Nos Andes, os velhos aymara contam uma fábula sobre a raposa e a perdiz. Dizem que um dia a raposa procurou a perdiz. Esta ficou muito assustada porque sempre que a raposa lhe procurava era para caçá-la e devorá-la. Mas, naquele dia, a raposa lhe falou:
- Mama perdiz, como é belo o seu canto. Você não poderia me ensinar a cantar assim?
A perdiz, desconfiada, respondeu:
- Não é possível, porque o meu cântico exige que se tenha um bico estreito, pequeno e você tem uma boca muito larga. Aí o som não sai corretamente e fica impossível cantar assim. Com uma boca dessas, o único som que podes emitir é wac, wac e é um som feio.
A raposa saiu e se convenceu de que tinha um som feio e que precisava mudar isso. Procurou de novo a perdiz e perguntou: “O que posso fazer para cantar como tu cantas?”.
A perdiz já mais preparada respondeu como quem não quer nada: “O único jeito seria costurar teu focinho e assim estreitá-lo para que ele possa emitir o som mais parecido com o meu”. A raposa aceitou e a perdiz lhe costurou o bico inteiro. O resultado, vocês imaginam. A perdiz continuou cantando feliz e mais livre. A raposa não conseguiu nunca cantar como uma perdiz e a um determinado momento quis comer a perdiz, mas o focinho costurado não lhe permitiu. Ficou furiosa e fez um esforço tão grande que rasgou o focinho todo, ferindo-o. Durante dias, ela não podia mais comer nada.
Os índios contam essa fábula para falar de sua relação com a sociedade dominante que quer, ao mesmo tempo, cantar como a perdiz e de vez em quando devorá-la. O pequeno só se liberta através da astúcia e da capacidade de surpreender o outro. É claro que a raposa quis cantar como a perdiz porque esta foi capaz de cantar diante dela, ou seja, enfrentar o perigo e mostrar seus dotes. Isso é muito importante em uma sociedade como essa, sem perspectiva e sem esperança.
Nesses últimos anos, à medida que a América Latina viu nascer um novo processo social e político mais popular, ao contrário, a Europa caminhou mais para a direita e para dias piores do que os do passado.

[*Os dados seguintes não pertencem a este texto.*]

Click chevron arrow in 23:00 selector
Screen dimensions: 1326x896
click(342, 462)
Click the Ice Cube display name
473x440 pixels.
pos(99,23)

Nesse contexto, penso que é importante  apostar na possibilidade de um diálogo fecundo entre movimentos do campo e da cidade. Diante de projetos de agro-negócio do governo e dos latifundiários, deve-se sériamente incentivar e fomentar a agricultura familiar. As estatísticas mostram que 70% do que se come nas mesas dos brasileiros vem da agricultura familiar. Há alguns anos, era difícil pensar que uma proposta de caráter artesanal pudesse se impor a uma sociedade tão estruturada de forma massiva. Mas, esses movimentos artesanais têm sim se não transformado, ao menos influenciado o conjunto da sociedade a ser mais humana e ecológica.